Texte.
* * * * * * *

Un séjour à Hauterive

Cher Pierre,

Merci pour ton mot. il est au diapason de ce que je vis ici. Quant à la poule et à son couteau, pareil, je n’ai jamais fait mieux. Mais j’ai une tête de mule, te renvoie le lien. Il te suffira de cliquer là-dessous, là où c’est rouge.


DéCAMERA, c’est des écrivaines et des écrivains qui racontent chaque jour une histoire de leur crû, une histoire de leur choix, depuis leur chambre, pour tenir le coup tant que la pandémie durera. Un podcast low-fi de récits reliés, en souvenir du Décaméron. Un séjour à Hauterive constitue le 34e récit de cette belle aventure.

Mais. c’est aussi un supplément à NOVEMBRE; il aurait pu prendre place au milieu du chapitre VIII. C’est le récit d’un confinement, dont le narrateur prend connaissance, sur son iPhone, en remontant le canal de Hagneck.

* * * * * * *

(Entrées servant à repérer du texte et des éléments)
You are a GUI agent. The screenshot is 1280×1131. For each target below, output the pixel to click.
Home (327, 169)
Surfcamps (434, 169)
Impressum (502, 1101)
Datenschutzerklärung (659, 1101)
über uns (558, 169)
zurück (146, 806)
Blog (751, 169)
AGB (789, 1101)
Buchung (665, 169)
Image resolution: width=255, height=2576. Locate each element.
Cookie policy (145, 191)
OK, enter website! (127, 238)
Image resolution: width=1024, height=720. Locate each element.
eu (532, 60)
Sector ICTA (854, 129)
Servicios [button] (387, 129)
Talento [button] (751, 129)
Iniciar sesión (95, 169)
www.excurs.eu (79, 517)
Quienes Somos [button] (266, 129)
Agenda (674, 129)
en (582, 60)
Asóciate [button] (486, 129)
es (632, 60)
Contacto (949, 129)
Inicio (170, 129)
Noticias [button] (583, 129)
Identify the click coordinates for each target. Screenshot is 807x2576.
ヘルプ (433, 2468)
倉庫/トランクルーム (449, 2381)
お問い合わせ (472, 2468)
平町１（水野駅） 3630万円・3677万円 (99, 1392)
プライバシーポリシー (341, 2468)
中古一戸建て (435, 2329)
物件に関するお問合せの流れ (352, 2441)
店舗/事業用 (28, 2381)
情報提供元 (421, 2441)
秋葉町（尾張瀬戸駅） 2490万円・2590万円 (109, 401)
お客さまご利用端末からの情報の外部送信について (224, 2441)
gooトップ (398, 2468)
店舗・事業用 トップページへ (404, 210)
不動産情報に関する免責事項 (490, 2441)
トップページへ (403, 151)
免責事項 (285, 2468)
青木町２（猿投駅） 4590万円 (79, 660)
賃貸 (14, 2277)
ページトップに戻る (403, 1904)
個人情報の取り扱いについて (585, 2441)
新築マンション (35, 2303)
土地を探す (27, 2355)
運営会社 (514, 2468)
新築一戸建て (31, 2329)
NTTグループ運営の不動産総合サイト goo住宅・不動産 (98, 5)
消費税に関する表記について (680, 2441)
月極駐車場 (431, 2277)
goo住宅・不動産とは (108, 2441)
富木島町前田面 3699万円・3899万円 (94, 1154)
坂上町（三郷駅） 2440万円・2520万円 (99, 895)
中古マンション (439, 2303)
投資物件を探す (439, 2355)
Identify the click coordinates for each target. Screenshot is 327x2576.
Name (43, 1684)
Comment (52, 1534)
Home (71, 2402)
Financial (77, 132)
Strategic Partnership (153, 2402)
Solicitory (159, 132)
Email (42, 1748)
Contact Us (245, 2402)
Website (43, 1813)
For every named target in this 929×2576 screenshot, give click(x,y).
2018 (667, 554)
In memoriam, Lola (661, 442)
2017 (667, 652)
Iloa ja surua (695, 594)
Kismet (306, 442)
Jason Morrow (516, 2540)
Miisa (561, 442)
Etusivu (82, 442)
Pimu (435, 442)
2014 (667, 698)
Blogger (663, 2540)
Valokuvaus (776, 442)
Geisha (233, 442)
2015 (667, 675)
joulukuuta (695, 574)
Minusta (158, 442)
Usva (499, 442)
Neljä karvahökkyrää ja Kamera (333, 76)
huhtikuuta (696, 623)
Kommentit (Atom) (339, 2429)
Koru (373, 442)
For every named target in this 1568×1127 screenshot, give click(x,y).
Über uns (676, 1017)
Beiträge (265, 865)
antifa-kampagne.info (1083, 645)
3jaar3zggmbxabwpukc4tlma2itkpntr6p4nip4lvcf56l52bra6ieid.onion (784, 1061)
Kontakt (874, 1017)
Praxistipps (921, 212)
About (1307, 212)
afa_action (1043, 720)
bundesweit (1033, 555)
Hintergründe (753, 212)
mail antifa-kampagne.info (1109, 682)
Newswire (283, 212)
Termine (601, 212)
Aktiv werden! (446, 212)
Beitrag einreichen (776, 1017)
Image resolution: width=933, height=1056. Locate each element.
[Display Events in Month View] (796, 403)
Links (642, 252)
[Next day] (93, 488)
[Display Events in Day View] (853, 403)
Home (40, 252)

* * * * * * *

Consigne.
Recopiez fidèlement le passage du texte sur le séjour à Hauterive qui va de « DéCAMERA, c’est des » jusqu’à « canal de Hagneck. » inclus.

Réponse.
DéCAMERA, c’est des écrivaines et des écrivains qui racontent chaque jour une histoire de leur crû, une histoire de leur choix, depuis leur chambre, pour tenir le coup tant que la pandémie durera. Un podcast low-fi de récits reliés, en souvenir du Décaméron. Un séjour à Hauterive constitue le 34e récit de cette belle aventure.

Mais. c’est aussi un supplément à NOVEMBRE; il aurait pu prendre place au milieu du chapitre VIII. C’est le récit d’un confinement, dont le narrateur prend connaissance, sur son iPhone, en remontant le canal de Hagneck.